MyExpenses is an application that aims to provide a comprehensive expense tracking system for companies all over the world. Every employee can log expenses using the MyExpenses web portal and get them reimbursed in either cash or company points, which can be spent in the company store without leaving MyExpenses. Managers can do everything an employee can, but also review, approve or reject the expense reports submitted by team members.
MyExpenses is built on top of a SQL Server 2016 database, with a frontend in AngularJS and a backend using Node.js. SQL Server allows us to easily scale the services offered to our clients and provide a good performance.
At MyExpenses, one of the most important features is security: since we’re working with sensitive information
(emails, account numbers…), we need to ensure only authorized users can access it.

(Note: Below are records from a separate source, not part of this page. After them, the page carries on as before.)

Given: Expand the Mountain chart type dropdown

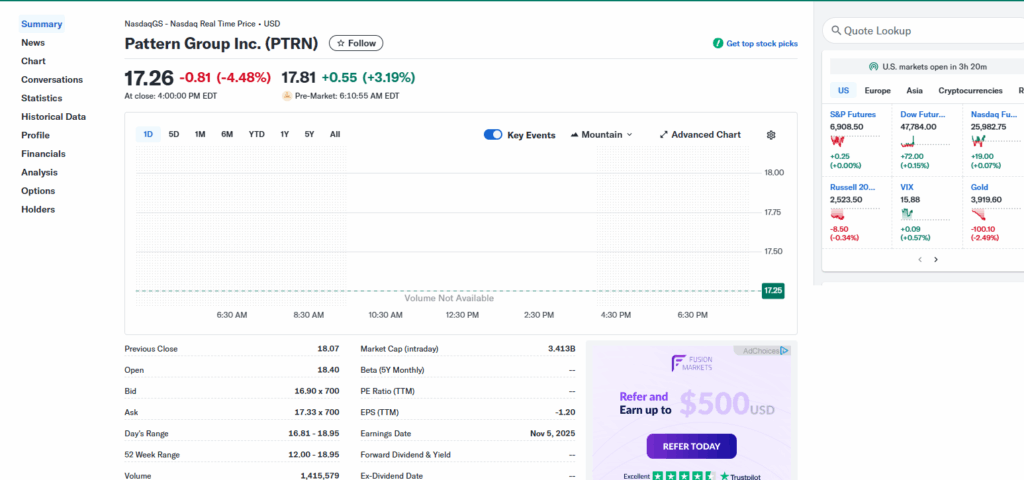Looking at the screenshot, I should (x=601, y=135).
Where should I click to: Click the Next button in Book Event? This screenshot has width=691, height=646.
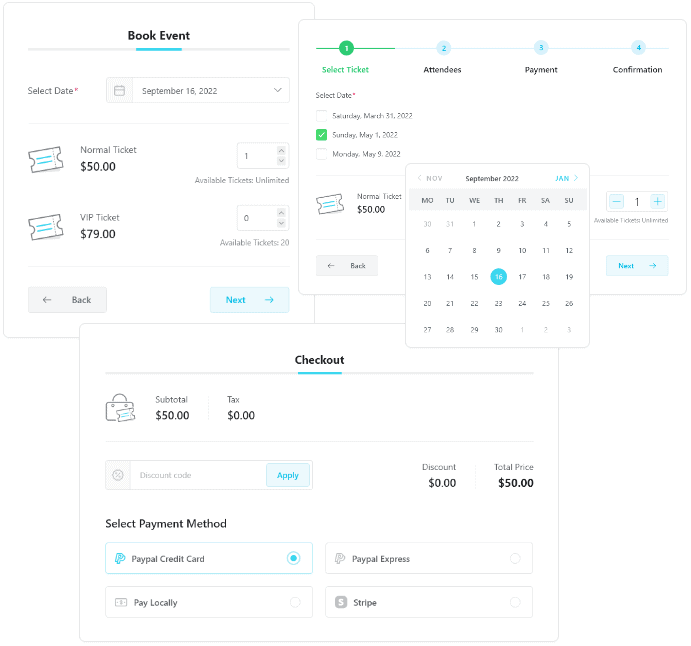(x=249, y=300)
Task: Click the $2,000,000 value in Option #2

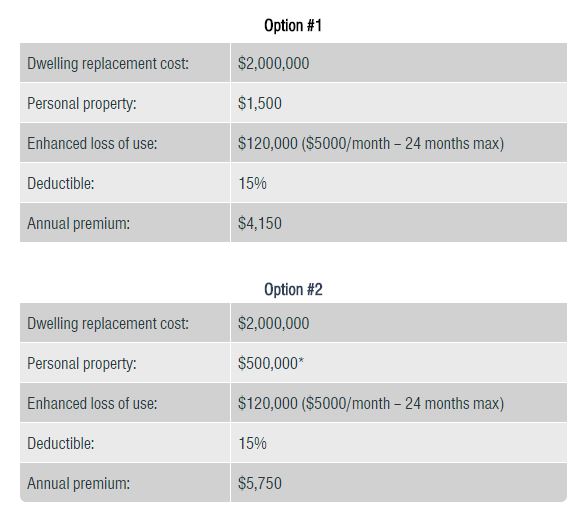Action: click(273, 324)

At the moment, any employee
with access to the database can look at any other employee email address or worse, account number. Even worse,
if a malicious attacker manages to access the database, we would be in a lot of trouble. We've considered
different approaches to solve the issue, and decided to try one of the new features of SQL Server 2016:
Dynamic Data Masking.
There are thousands of users of MyExpenses all over the world, and for most of them, performance is a really important feature: sometimes a deal-breaker. This is why we want to improve the performance of the important MyExpenses area, expenses, in order to make sure that the reports that are shown to the team managers and the standard expense reporting in the website feel as responsive as possible.
To do so, we'll work with in memory Clustered ColumnStore index in our data warehouse.